With the reappearance of Stephen Glass and the dismissal of Jayson Blair, a certain kind of rule-bending literary journalism has taken it on the chin. Mitchell and other respected sometime-"fabulists"—including A.J. Liebling and Ryszard Kapuscinski—have been lightly tarred and feathered along with the black-listed young journalists. After all, the argument goes, the realms of Fact and Fiction are diametrically opposed. There is no truth but the plain truth. The very currency of journalism is fact; to toy with it once is to devalue it (and your integrity) permanently, whether you are a great stylist or a hack.
This line of reasoning is entirely logical.

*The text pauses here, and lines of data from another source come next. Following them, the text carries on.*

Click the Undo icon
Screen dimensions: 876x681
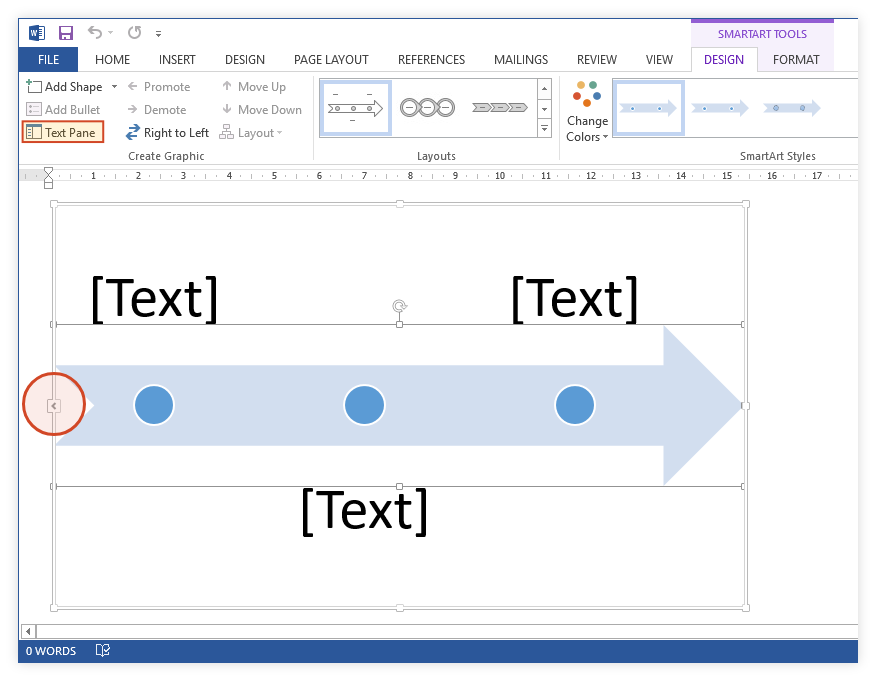[x=94, y=32]
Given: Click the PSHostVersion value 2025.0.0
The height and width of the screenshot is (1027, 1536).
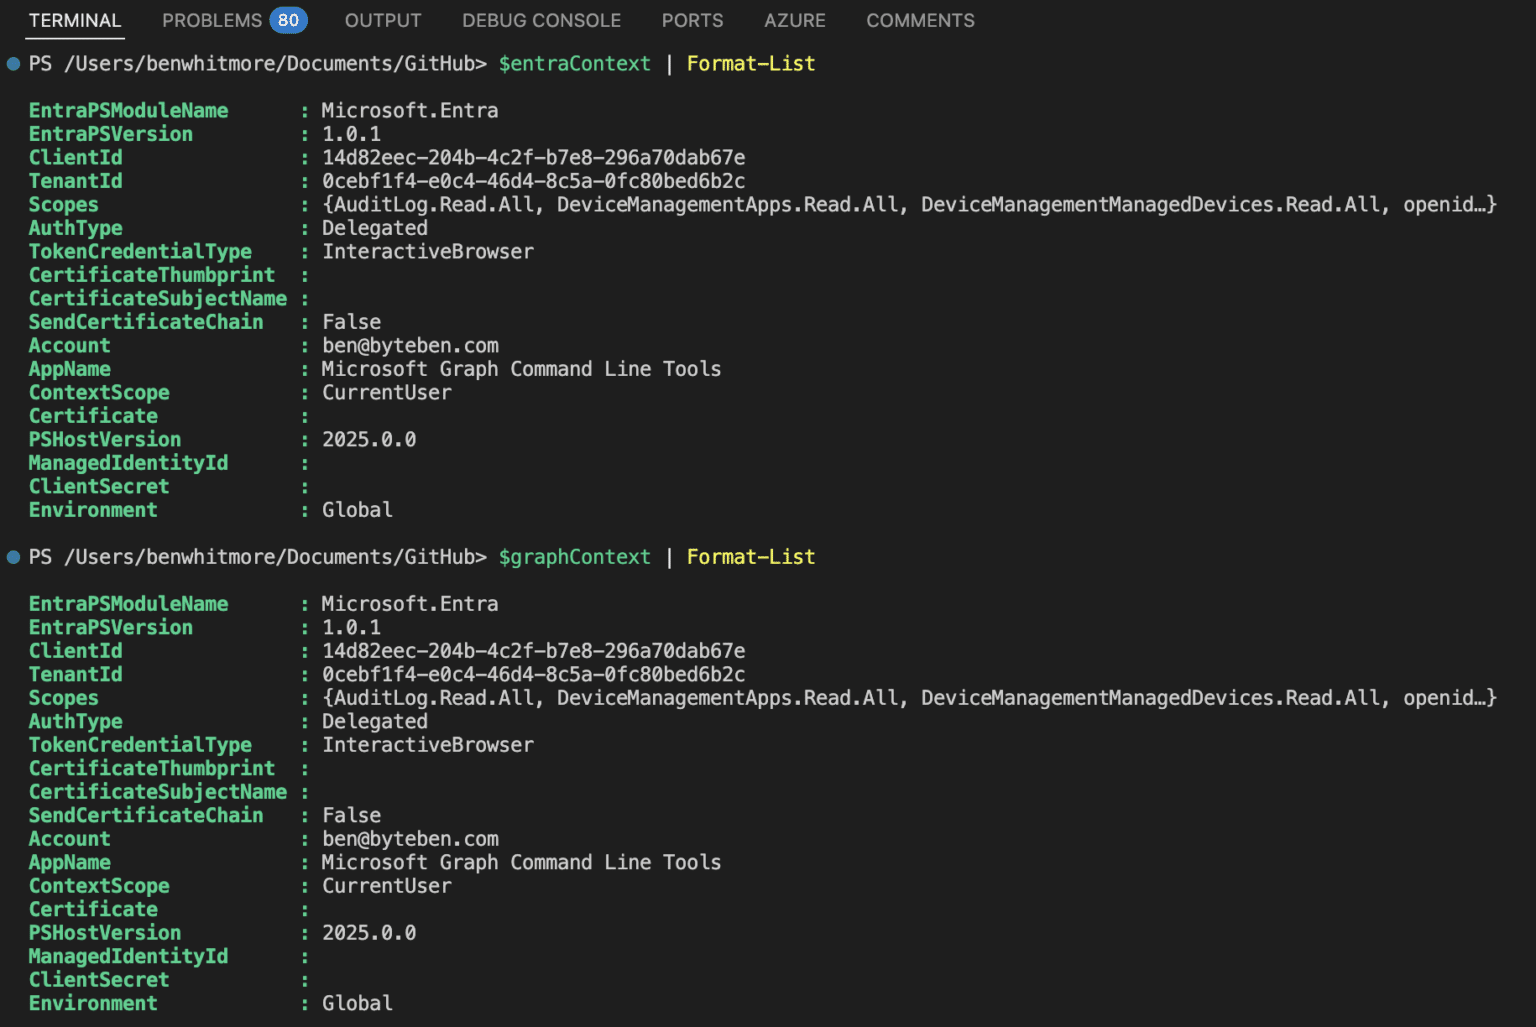Looking at the screenshot, I should click(369, 439).
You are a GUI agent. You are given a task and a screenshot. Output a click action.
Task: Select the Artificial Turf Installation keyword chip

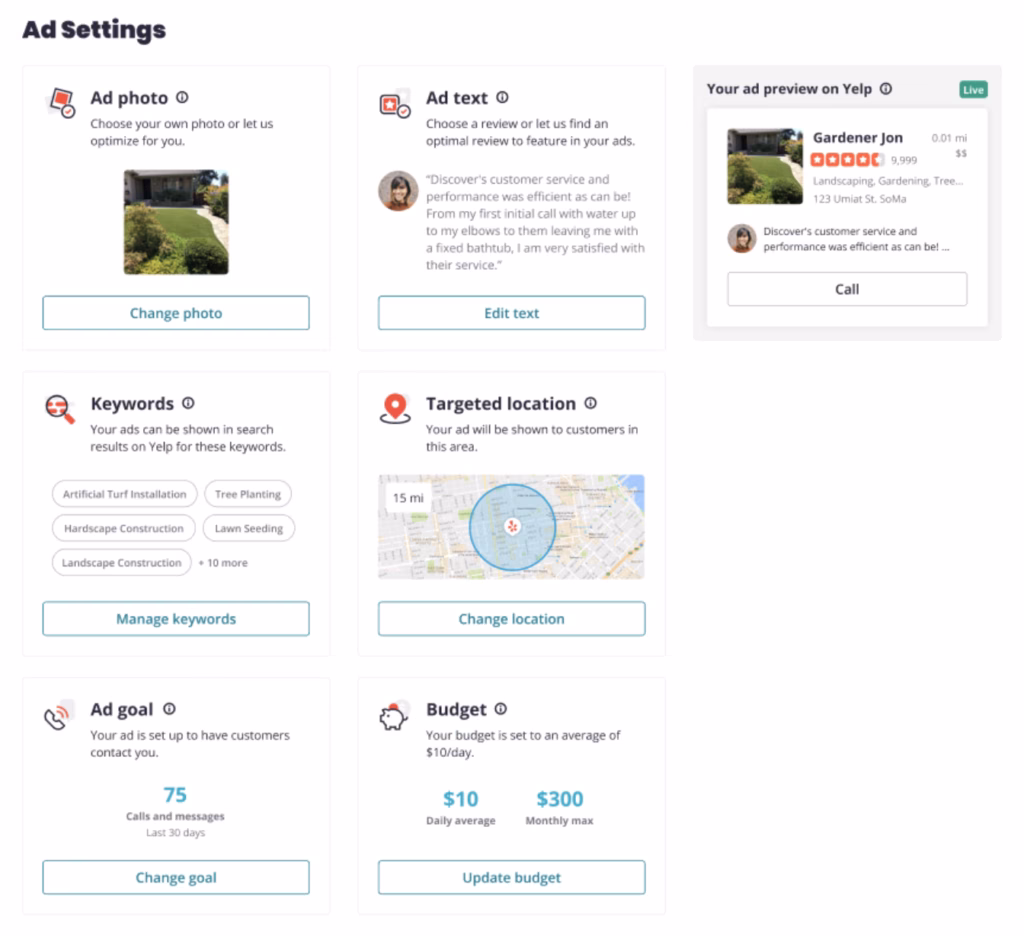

And yet too rigid an adherence to such standards would mean an impoverishment of American journalism—one that seems unthinkable. There'd be no Old Mr. Flood, no The Honest Rainmaker, by A.J. Liebling; some work by New Journalists like Tom Wolfe, Gay Talese, and Norman Mailer would go in the trash. John Hersey is said to have created a composite character in a Life magazine story; does this mean we should think differently of his masterpiece Hiroshima?
Of course, no one wants to encourage budding Jayson Blairs. There is a line between aesthetic enhancement and outright fabrication; what's at stake here is something closer to judicious manipulation of fact than to Stephen Glass' invention-stews. Newspaper journalism always ought to be thoroughly factual. (H.L. Mencken's fabrications in the Baltimore Herald, for example, are indefensible.) And in an ideal world any partly invented magazine story would come with a warning attached, as did Tom Junod's controversial profile of Michael Stipe in Esquire in 2001. But the combination of fictional technique and factual reporting can get at something that factual reporting on its own can't (even if it is dangerously tricky to regulate). If it didn't, the practice, dating back at least to Daniel Defoe's Journal of a Plague Year (1722), would surely have been squelched by the power of the ethical argument against it.
But can we defend such practice in theory? To buy any defense of Mitchell, you have to accept the controversial but oft-repeated claim that there's aesthetic value in a "truthfulness" that's not strictly factual. Gay Talese explained the storytelling liberties of New Journalism by saying it "seeks a larger truth." Alastair Reid, who used composite characters in pieces for The New Yorker, said, "There is a truth that is harder to get at ... than the truth yielded by fact." Mitchell wrote in his preface to Old Mr. Flood, "I wanted these stories to be truthful rather than factual, but they are solidly based on facts."
Unsurprisingly, this larger-truth defense smacks of pretension in the eyes of the anti-fabulists, who see it as a shameless attempt to "have it both ways." In part, I suspect, they hear "larger" truth as "higher" truth—whereas what Mitchell is talking about is a formal distinction, not a qualitative one. Implicit in his statement is the argument that Truman Capote and New Journalists like Tom Wolfe later made in the '60s: that narrative journalism, like fiction, needs to avail itself of all possible rhetorical techniques—including inhabiting the minds of characters—for the purpose of storytelling.